(1951) Demain l’Europe ! (1949-1951) « Demain l’Europe ! — Peut-on fabriquer un Européen ? (15 janvier 1951) » pp. p. 1

Demain l’Europe ! — Peut-on fabriquer un Européen ? (15 janvier 1951)

Chers auditeurs,

Un magazine du genre « digeste » vient de me poser une question saugrenue. Il me demande de lui décrire en 4 pages « Comment on fabrique un Européen ». J’ai répondu sans hésiter, en 4 mots : « C’est absolument impossible ».

J’imagine assez bien que l’on puisse fabriquer, soit un Yankee, soit un citoyen des Soviets, mais jamais un Européen. Parce que l’Européen moyen n’existe pas.

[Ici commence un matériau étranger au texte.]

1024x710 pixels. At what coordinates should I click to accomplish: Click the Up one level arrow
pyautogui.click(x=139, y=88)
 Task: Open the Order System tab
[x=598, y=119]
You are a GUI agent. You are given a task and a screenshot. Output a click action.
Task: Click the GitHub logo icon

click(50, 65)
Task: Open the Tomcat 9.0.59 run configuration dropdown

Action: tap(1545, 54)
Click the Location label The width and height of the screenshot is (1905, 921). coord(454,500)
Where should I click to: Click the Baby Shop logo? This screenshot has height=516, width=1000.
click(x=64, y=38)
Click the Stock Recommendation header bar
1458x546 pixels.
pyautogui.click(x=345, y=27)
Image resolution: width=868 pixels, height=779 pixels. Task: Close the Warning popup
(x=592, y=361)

Pour réussir un bon Américain moyen, voici la recette. Prenez deux Européens de nations différentes si possible. Mariez leur fils avec la fille de deux autres Européens. Attendez une génération. Répétez le processus quatre ou cinq fois. Lorsque Schmidt, fils de Schmidt, sera baptisé Smith, déclarez qu’il descend en droite ligne des émigrants venus d’Angleterre sur le fameux bateau nommé le Mayflower. Il semble bien que ce bateau ait transporté plusieurs dizaines de milliers d’ancêtres d’un seul coup : un Smith de plus ne le fera pas couler. Apprenez maintenant au jeune homme la phrase célèbre de Lincoln sur le gouvernement du peuple par le peuple et pour le peuple ; apprenez-lui le jeu du base-ball et le prix du dollar, lavez-lui les dents avec du chewing-gum, psychanalysez, agitez sur un rythme africain, emballez dans de la cellophane, et servez frais.

Pour fabriquer un Soviétique, c’est plus rapide : prenez un Russe, passez-le au NKVD — sorte de DDT moral qui nettoie les idées subversives, et tirez le rideau.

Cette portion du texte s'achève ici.